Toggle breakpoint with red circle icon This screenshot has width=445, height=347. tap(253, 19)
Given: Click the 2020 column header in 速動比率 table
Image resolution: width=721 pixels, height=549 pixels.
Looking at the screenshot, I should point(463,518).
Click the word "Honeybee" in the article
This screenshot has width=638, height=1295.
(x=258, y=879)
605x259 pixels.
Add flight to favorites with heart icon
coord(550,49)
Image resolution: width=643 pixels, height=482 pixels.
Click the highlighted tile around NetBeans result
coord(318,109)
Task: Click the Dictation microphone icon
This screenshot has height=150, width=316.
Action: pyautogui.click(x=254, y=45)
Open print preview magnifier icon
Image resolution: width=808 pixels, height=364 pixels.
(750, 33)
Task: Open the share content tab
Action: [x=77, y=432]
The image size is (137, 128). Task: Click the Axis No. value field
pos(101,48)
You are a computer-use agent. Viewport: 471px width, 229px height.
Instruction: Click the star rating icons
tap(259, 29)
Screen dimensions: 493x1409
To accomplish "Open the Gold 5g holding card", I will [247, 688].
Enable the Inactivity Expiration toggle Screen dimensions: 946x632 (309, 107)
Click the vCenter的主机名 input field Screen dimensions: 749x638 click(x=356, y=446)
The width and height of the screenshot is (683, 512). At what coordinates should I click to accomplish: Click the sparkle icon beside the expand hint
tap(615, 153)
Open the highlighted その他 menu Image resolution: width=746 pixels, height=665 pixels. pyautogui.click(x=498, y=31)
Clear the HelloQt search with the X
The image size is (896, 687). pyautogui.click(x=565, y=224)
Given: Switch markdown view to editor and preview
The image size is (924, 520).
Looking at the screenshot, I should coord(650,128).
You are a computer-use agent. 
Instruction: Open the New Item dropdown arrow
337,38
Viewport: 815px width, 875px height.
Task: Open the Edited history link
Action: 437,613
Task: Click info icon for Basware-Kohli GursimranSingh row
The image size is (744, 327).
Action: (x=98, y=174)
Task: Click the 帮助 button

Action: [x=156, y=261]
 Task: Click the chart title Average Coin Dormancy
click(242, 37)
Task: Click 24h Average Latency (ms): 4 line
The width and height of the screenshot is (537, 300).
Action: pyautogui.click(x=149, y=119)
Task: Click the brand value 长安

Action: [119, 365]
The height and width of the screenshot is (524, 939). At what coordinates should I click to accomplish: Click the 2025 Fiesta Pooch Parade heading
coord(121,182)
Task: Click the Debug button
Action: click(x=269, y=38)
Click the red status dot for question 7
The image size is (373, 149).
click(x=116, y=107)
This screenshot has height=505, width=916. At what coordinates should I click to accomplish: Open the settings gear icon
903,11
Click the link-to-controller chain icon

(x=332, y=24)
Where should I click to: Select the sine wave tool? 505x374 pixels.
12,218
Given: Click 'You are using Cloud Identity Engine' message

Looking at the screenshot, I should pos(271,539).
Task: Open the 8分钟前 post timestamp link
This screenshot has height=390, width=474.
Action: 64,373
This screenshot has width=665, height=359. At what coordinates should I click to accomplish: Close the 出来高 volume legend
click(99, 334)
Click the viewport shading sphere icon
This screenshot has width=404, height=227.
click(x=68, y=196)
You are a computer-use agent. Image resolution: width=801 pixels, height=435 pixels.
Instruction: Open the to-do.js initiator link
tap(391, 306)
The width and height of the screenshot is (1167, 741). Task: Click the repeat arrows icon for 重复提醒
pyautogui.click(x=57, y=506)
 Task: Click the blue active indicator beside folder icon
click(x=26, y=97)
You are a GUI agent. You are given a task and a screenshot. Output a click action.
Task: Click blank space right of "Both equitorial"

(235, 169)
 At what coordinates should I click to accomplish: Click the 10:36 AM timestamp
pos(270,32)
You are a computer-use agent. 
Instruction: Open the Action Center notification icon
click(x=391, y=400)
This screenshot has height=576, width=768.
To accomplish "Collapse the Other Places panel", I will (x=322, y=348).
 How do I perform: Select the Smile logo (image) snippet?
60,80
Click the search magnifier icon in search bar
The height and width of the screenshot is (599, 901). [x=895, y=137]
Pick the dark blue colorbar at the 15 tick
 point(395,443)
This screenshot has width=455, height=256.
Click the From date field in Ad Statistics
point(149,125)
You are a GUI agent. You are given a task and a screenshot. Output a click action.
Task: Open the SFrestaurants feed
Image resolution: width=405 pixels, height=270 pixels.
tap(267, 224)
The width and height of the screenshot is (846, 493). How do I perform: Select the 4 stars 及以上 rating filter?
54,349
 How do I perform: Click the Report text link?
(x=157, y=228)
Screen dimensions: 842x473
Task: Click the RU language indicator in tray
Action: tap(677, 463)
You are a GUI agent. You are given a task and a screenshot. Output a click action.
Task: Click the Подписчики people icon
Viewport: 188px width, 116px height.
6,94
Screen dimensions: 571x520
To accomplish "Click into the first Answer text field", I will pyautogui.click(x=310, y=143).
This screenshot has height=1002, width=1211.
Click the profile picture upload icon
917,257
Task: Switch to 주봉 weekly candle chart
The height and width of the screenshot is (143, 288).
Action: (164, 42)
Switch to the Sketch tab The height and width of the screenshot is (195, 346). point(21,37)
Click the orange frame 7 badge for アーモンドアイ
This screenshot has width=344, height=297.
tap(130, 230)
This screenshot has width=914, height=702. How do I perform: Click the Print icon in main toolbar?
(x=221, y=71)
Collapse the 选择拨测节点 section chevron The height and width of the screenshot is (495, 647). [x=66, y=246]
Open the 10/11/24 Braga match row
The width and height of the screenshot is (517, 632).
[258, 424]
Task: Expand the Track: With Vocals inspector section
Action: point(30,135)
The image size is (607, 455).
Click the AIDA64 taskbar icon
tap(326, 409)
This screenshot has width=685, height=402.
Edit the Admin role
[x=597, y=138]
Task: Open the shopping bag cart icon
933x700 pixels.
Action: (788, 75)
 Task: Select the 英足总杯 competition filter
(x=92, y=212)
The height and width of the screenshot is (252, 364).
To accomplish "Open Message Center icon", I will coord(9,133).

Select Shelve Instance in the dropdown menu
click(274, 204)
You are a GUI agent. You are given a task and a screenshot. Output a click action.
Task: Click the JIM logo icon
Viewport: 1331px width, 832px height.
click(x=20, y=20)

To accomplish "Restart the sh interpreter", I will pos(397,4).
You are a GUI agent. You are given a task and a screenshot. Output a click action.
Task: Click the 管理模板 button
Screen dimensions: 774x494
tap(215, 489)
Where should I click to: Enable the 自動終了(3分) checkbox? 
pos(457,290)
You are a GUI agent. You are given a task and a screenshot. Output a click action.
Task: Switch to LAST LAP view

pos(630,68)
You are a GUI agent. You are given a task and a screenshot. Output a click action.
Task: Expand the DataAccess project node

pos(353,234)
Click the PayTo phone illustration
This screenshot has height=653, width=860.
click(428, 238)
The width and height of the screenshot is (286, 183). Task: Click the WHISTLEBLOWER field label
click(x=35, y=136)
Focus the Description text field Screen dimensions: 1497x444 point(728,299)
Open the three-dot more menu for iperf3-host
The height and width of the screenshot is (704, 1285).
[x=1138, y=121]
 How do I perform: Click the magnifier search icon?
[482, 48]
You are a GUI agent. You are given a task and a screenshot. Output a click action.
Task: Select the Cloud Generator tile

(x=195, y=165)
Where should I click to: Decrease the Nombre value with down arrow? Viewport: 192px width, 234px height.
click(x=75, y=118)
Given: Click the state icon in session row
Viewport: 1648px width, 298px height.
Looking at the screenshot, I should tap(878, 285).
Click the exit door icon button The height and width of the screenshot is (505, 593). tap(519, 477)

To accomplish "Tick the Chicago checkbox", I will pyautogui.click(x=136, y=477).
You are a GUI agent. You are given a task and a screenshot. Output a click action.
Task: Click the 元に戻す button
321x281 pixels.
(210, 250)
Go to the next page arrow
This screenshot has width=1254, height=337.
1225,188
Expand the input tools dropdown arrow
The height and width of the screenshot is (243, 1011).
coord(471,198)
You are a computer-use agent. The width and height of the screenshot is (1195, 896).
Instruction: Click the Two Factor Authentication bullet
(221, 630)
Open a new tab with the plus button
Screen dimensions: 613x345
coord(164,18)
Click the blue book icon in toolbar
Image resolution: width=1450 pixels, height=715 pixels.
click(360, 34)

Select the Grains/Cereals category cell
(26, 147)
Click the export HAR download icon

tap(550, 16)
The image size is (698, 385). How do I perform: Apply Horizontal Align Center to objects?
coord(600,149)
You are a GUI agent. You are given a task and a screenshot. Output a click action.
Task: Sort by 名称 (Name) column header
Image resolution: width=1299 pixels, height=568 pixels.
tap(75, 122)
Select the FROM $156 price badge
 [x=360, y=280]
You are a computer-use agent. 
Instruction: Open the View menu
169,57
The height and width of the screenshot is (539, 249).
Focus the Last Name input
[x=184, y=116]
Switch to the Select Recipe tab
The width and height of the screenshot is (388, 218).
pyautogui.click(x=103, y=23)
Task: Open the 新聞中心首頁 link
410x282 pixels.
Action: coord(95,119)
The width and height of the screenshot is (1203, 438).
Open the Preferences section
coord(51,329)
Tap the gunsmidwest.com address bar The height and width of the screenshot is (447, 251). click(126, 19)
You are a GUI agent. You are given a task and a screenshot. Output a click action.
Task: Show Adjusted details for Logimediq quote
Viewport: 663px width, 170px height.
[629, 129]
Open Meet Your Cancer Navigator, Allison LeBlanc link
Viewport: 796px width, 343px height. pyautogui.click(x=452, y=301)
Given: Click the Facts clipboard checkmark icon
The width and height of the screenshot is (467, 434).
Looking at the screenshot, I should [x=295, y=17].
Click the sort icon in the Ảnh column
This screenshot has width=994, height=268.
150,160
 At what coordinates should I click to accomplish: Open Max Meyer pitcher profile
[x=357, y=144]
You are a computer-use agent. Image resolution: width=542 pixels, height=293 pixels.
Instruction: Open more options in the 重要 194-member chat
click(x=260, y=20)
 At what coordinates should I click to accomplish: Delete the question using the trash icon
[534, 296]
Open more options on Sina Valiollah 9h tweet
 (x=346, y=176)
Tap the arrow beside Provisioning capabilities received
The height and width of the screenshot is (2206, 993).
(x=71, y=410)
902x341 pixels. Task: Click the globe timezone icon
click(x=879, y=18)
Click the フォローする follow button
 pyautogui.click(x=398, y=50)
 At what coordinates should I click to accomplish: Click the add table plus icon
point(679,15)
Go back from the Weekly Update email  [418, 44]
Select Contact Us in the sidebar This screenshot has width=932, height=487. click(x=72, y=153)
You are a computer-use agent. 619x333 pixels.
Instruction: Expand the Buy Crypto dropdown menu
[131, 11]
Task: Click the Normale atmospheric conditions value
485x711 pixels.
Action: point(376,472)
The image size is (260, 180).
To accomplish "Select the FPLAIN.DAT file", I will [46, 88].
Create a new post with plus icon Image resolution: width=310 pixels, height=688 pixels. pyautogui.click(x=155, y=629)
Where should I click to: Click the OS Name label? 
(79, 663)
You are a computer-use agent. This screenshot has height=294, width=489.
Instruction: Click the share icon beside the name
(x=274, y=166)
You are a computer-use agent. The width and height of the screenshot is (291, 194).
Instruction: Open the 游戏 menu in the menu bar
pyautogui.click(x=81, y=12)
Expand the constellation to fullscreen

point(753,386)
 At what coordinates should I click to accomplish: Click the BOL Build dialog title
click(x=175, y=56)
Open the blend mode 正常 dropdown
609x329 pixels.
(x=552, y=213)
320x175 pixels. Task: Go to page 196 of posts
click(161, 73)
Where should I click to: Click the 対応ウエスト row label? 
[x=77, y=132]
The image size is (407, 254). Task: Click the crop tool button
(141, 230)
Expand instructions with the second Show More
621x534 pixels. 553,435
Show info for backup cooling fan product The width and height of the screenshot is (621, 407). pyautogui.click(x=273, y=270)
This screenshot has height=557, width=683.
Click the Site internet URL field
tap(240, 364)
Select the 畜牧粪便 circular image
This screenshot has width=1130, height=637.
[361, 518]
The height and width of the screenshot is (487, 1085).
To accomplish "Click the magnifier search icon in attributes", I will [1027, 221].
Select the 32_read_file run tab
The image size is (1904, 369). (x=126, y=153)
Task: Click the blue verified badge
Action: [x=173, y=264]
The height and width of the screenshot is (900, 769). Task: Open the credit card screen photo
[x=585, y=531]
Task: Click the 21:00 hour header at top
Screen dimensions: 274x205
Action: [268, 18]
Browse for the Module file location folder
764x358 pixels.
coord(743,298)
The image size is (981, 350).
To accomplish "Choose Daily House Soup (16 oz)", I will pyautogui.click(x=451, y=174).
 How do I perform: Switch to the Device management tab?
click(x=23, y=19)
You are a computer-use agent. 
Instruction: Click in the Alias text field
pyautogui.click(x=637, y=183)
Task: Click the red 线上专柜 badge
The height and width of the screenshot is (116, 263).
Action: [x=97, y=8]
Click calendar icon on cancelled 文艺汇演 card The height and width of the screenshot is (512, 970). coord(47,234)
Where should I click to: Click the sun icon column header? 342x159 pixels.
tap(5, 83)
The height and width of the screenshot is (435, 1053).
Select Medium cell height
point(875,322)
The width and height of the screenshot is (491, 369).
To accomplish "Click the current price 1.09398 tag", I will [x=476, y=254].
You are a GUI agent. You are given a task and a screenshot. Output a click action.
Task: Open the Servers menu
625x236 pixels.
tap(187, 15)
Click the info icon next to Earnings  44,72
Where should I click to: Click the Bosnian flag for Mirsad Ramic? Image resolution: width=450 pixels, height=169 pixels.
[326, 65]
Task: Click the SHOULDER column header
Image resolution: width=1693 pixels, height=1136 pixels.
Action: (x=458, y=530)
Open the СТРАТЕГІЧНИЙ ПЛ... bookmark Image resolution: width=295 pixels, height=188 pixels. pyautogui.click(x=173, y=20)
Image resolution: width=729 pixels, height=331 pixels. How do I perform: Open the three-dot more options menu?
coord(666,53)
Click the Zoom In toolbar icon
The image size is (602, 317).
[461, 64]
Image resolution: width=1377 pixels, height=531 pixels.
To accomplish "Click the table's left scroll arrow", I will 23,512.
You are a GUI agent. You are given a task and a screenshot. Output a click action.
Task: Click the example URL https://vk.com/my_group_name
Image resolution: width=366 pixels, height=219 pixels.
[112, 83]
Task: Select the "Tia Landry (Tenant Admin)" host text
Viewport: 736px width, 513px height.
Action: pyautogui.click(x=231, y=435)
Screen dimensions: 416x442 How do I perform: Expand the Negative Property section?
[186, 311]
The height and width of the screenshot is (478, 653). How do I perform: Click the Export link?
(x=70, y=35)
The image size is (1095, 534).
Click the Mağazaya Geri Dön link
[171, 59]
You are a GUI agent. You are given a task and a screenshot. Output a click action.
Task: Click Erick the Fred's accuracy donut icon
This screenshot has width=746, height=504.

• Your objective: Each line from the first line of the listing through the line with "605x259 pixels." must be output exactly, both ends included, and no other line may appear.

• Answer to this problem:
Toggle breakpoint with red circle icon This screenshot has width=445, height=347. tap(253, 19)
Given: Click the 2020 column header in 速動比率 table
Image resolution: width=721 pixels, height=549 pixels.
Looking at the screenshot, I should point(463,518).
Click the word "Honeybee" in the article
This screenshot has width=638, height=1295.
(x=258, y=879)
605x259 pixels.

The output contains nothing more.